The newspaper guy duly deposits more noise at my doorstep while I stay under my quilt inside, too afraid of what it might carry, too sick from a permanent throbbing sense of foreboding. But it has all been written about. So I did not write today.

There is fatigue from the empty discourses of a higher purpose, from those shallow expeditions to the sanctified soul. Nothing yields. Causes sprout like weed, causes sprout from weed. They are celebrated in angry songs, loud exhibition and commemorated, before the sober purge begins. The governments crumble under questions and dissent. Dissent tires of itself and questions age into history. There are no answers I can write about.

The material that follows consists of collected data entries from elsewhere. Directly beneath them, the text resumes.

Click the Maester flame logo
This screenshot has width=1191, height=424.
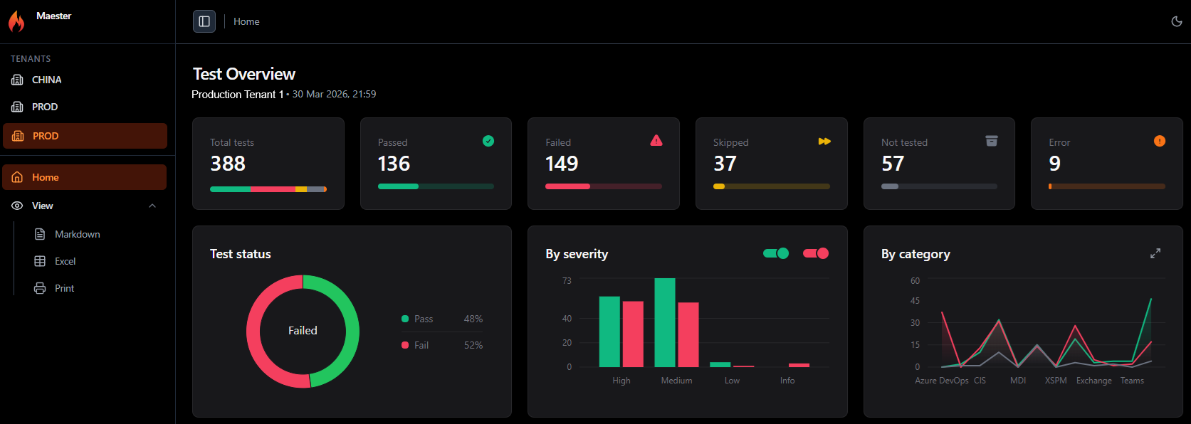click(x=16, y=21)
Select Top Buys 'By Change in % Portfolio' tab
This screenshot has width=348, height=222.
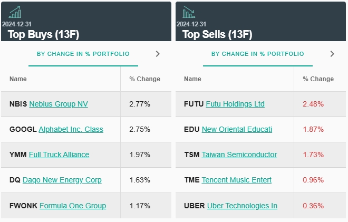83,54
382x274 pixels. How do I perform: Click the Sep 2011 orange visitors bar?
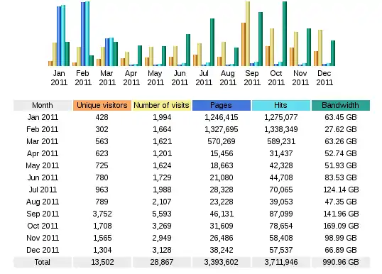[x=244, y=44]

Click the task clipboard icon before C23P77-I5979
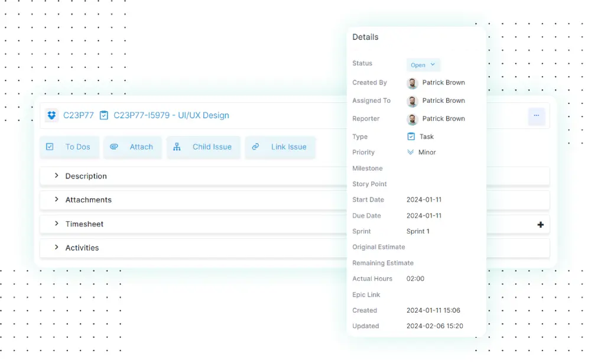tap(104, 115)
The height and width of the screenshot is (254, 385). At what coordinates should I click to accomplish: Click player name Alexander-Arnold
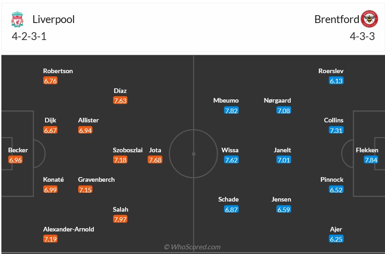[x=69, y=229]
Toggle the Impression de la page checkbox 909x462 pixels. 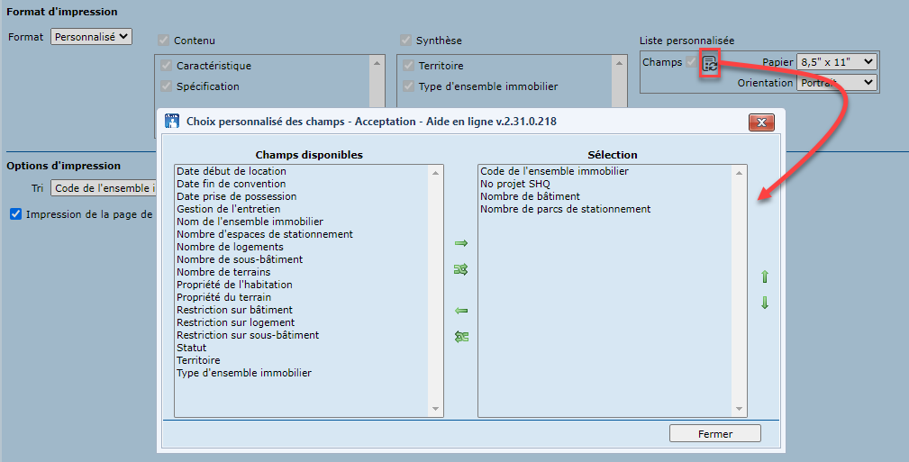click(15, 214)
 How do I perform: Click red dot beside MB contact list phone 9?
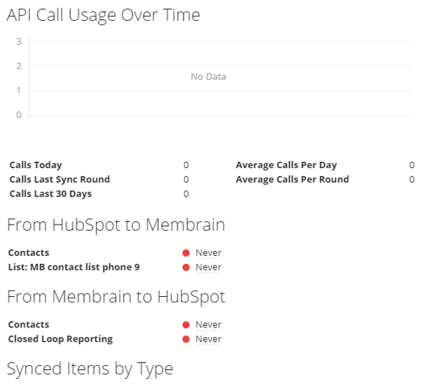tap(186, 267)
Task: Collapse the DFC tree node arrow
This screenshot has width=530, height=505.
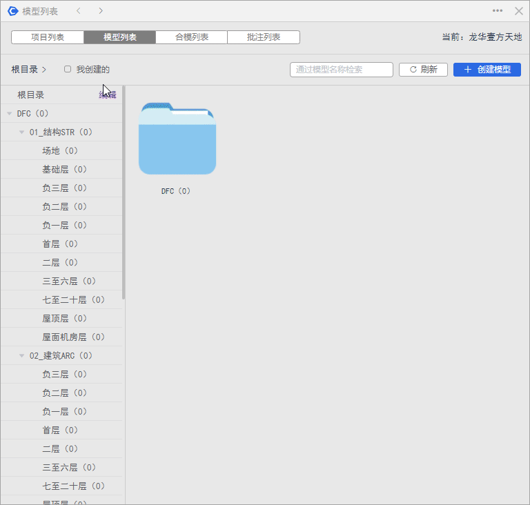Action: (10, 113)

I did not write today. But everyone else seems to have written. About the crushing lies of their lovers and a longing that is senile from having waited a bit too long. About the white noise of their loneliness that makes them sleep on the bathroom floor of their marble palaces. They have created literature out of everything. From the squalor of the man who scavenges by the sewer to the oddity of rat poison by the artist’s bed.

Who do I write about, they’re all claimed. The dying soldiers, the drunk poets, the sad gentry, the loveless seekers, they’re all taken. I did not write today because literature is born from art. And art out of passion. My passion is spent. 

I did not write today. I don’t know when I will.